Overreacting? What do you think?

iVillage Member
Registered: 04-22-2004
Overreacting? What do you think?
7
Thu, 05-13-2004 - 10:57pm
This just kills me. I've been going through at lot of problems since the beginning of the year. Including being diagnosed with bipolar depression and am out on medical leave. To be supportive and make sure we paid on time, my husband took over paying of the bills in January. Any bells going off??

I went to check and make sure that we had gotten credit for something we had returned on the American Express. I found that he had borrowed somewhere around $10,000 for purchases he was sneaking into the house. I had asked a couple of times if what I had seen had been paid for in cash from his hobby money. He lied and said yes. (He didn't mention that it was the SAME money over & over.) Today I found another purchase coming from checking for $2,700! That bumps the amount I confronted him with. So much for "coming clean."

He apologized and said that he was sorry for breaking my trust, but he needed a little something to keep him going when I was so wigged out. Jerk had the audacity to suggest that I wouldn't be so upset, if he had already paid it back. He didn't get the issues A) violation of trust B) we are bankrupt C) I'm about to lose my job and I'm the primary breadwinner 4/1 and D) he had done it before and had sworn to never do it again!

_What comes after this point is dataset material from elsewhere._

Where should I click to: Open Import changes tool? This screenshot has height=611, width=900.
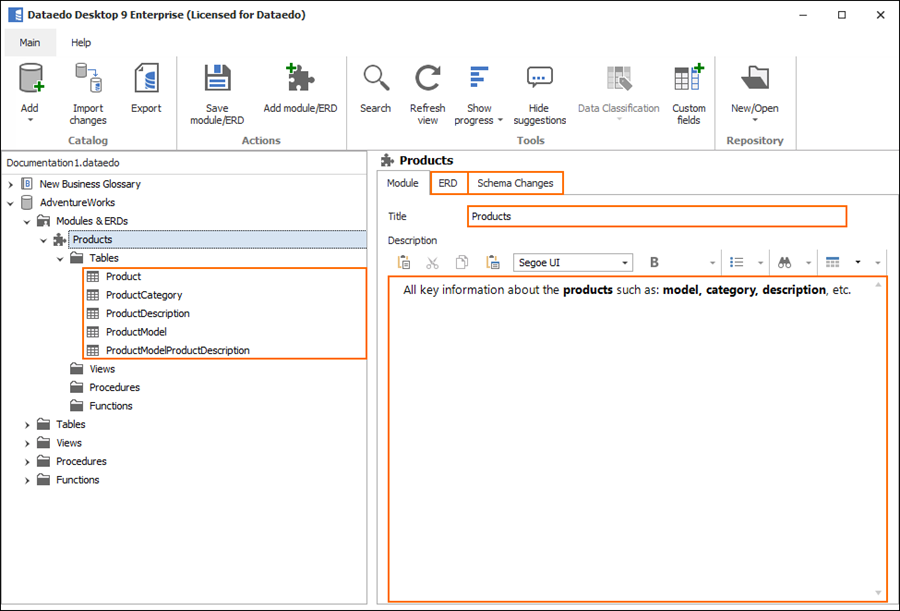88,81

He suggested that counseling for his buying problem was inappropriate because I was in counseling and only one person in a couple could be in counseling at the time. I should just calm down and watch his spending from now on. Isn't he shirking the responsibility for the problem?

We are bankrupt because of his NEED for something every few weeks! Am I wrong to be upset? Am I making too much out of this?

I just feel so betrayed and stupid. Here I was worried that I would never be sane or able to leave the house again and he didn't have time to comfort me because he was too busy spending money.

I am such a dope. I let him hang out with womanizing friends and he has a whole group of emotionally bonded women at work who worship him. I thought that was enough!

Am I overreacting? Going bankrupt will ruin my career and I will have to pay support. In 10 years I went from $6/hour to being offered a 6 figure job. I hate to lose it all. I love him, but am not attracted to him anymore. He's more like a funny best friend who just stabbed you in the back.

Jane

Avatar for blondie0506
iVillage Member
Registered: 03-26-2003
Thu, 05-13-2004 - 11:13pm
No, you are not overreacting.

What is this "rule" that only one of you can be in counseling at a time? Is it due to financial restrictions? Or is this something he made up in order to get out of being responsible? I've never heard of this "rule" and frankly, I think he is using that as an excuse to continue his behavior. I would INSIST on counseling, either individually, (EACH of you), or as a couple. If he refuses, figure out your other options in advance and stick to them.

Best of luck to you.

iVillage Member
Registered: 10-08-2003
Fri, 05-14-2004 - 7:31am
You make a terrible example of someone who's supposed to be bi-polar. You seem about as reasonable and level-headed as anyone I know. How about you taking care of your money and him taking care of his? Also, what is he doing to carry the load while you're recovering? shouldn't he be getting a second job or something, instead of satisfying his shopping needs? Good luck.
iVillage Member
Registered: 08-04-2003
Fri, 05-14-2004 - 12:59pm
You are NOT overracting.

::He suggested that counseling for his buying problem was inappropriate because I was in counseling and only one person in a couple could be in counseling at the time. I should just calm down and watch his spending from now on. Isn't he shirking the responsibility for the problem?

Major RED FLAG. He needs help right now and if he's not willing to get it, then that says a lot about how he feels about you, the relationship and his problem. YOU should watch his spending? I think not, you are not his mother.


Carrie

iVillage Member
Registered: 04-22-2004
Sun, 05-16-2004 - 4:35pm
There is no "rule" anywhere that I've seen either. It isn't financial. Thanks for the input. I'm trying to be reasonable, but I think he needs to do something.

Jane

iVillage Member
Registered: 04-22-2004
Sun, 05-16-2004 - 4:40pm
Maybe the meds are working. :) He says that he is going to sell some of the stuff. I like your idea of the second job.

thanks.

Jane

iVillage Member
Registered: 04-22-2004
Sun, 05-16-2004 - 4:42pm
Exactly! I think that he should be RESPONSIBLE for his spending and if he can't get it/keep it together because that is better than me, then maybe he needs to be by himself!

Thanks for the input.

Jane

iVillage Member
Registered: 10-08-2003
Mon, 05-17-2004 - 11:30am
Jane,

Good for you! I hope you get some positive re-enforcement for handling your medical problem because you deserve it. I also hope your eventual return to the work force is another positive experience for you (mentally) and that you use that to build even more confidence. Best of luck!